Starting in 2006, BlowUpRadio started a benefit program called Banding Together, a benefit show to help those who suffer from spondylitis, with proceeds going to the Spondylitis Association of America. The show is held over several days as a virtual festival, and mostly features acoustic live over-the-air sets from Lazlo's apartment, and occasionally recorded sets from bands performing at venues. Some prominent artist performances include Richard Barone, the Accelerators, Lost in Society and Val Emmich.

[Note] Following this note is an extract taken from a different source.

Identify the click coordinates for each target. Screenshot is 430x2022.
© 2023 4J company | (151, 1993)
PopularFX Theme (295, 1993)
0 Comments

The tenth anniversary of BlowUpRadio was held at Buddies in Sayreville, New Jersey, with performances by Cropduster, Tea & Whiskey and Mike Ferraro and the Young Republicans. The station temporarily stopped broadcasting on 31 January 2016, after a two-day "Blowing Up the Radio!" broadcast that featured in-studio performances by some of the Jersey artists that the station championed over the years. In a press release, Lazlo says "I am already hard at work on the next phase of how BlowUpRadio.com will continue to promote New Jersey's indie music scene." BlowUpRadio returned broadcasting 14 March 2017.

==Interviews==
As of 2018, BlowUpRadio has held over two-hundred interviews with local and national artists, typically lasting between thirty and sixty minutes. The interviews are interspersed with studio recordings, and live performances.

==Discography==
Beginning in 2017, BlowUpRadio releases Rock Against Hate compilation albums that contain original songs, to raise money for Planned Parenthood, The Trevor Project and Kids in Need of Defense. Coinciding with the charity albums is a live webathon containing performances and discussions on activism, social issues or protest.